Telephonic Appearances and Your Practice
It is now 2016, and technology abounds. Silicon Valley (our neighbor to the south) is at historic heights. Its innovations have transformed the world we live in by making things more efficient and more affordable. It is now all but considered a given that a person—especially a lawyer—can use their smartphone, computer or tablet device to video conference or make telephone calls.
In some cases, making such calls over the web occurs with better voice quality than from cellphones or even landlines. With all this technology sprouting and thriving around us, lawyers nevertheless seem hesitant to use such technologies, especially when making a court appearance, meeting a client or participating in mediation.
Believe it or not, there is a California Rule of Court—Rule 3.670—that codifies the legislature’s intent to promote appearances in court by telephone in civil cases. The rule of court is designed to improve access to the courts and reduce litigation costs. The rule specifies various circumstances where a telephonic appearance is not permitted, such as trials, hearings on temporary restraining orders, settlement conferences, trial management conferences and various other hearings.
This general policy of promoting and encouraging telephonic appearance is one that has even extended to allowing video appearances, which are permitted in Los Angeles and Merced counties. There is generally a fee of $86 to $100 or more for a court call and a several hundred dollar fee for video call appearance. Telephonic appearances require landlines, although some attorneys use their cellphones for the calls either because they are out of the office when the call occurs or they no longer have a landline.
If you use a cellphone, make sure that you have sufficient battery, as you may be on hold for over an hour before your case is called. The provider for all telephonic appearances in California is CourtCall.
Even with the public policy to promote telephonic court appearances, many lawyers keep going to court or refuse to make telephonic appearances. There are many reasons for this: Getting face time (not the iPhone FaceTime, but real face time) with a judge and other lawyers, getting a feel for the courtroom, and probably what most of us courtroom litigators know to be the case—avoiding technological glitches like bad voice quality or being disconnected from a call. Some do it for the less legitimate reason that it allows them to bill more time to a file.
The reality is that unless there is a comfort level with the court and opposing counsel, appearance by telephone can be risky. If opposing counsel likes to file papers the day of the hearing, then an attorney appearing by court call will be unable to see the filed papers and will have some explaining to do to the client.
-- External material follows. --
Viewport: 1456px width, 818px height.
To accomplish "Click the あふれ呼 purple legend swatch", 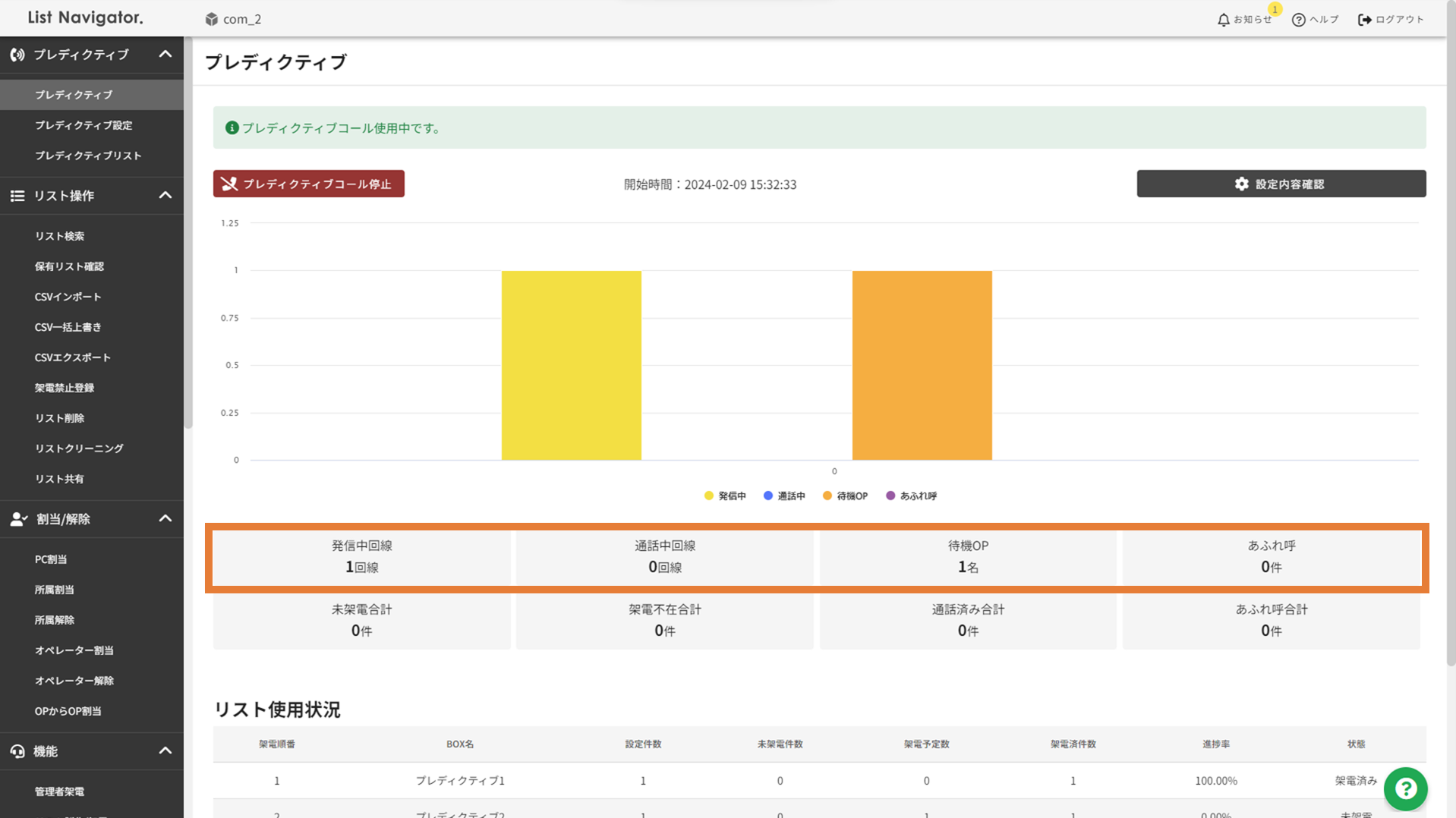I will coord(890,496).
If an unknown party or witness appears at a routine hearing, then a person appearing by court call cannot meet with the surprise person in the hallway prior to court or even during a recess from court to discuss matters.
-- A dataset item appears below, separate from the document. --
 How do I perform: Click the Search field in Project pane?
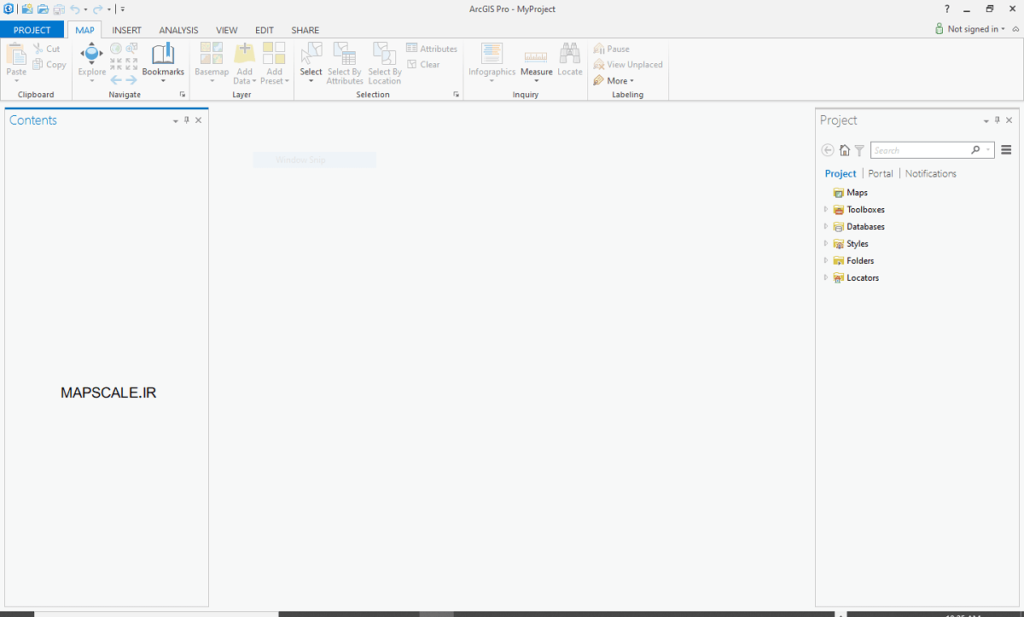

Some lawyers have clients who insist their lawyer appear in court because they wish to appear in court (let’s be honest, it looks awkward when an attorney calls in while their clients are sitting in court by themselves).
Aside from court, some clients simply do not have the means or the technology to communicate by video call. Some mediators refuse to allow participants to call into mediation or appear by video call, insisting that they need the individuals present in order to have the desired effect intended during the mediation session. Some lawyers and clients who appear in person to a court appearance or mediation take the lack of a physical appearance by the other attorney as disrespectful.
In other words, even though the technology is available and encouraged, there are numerous reasons why lawyers, clients and mediators insist on personal appearances and resist the use of court call or video call technology.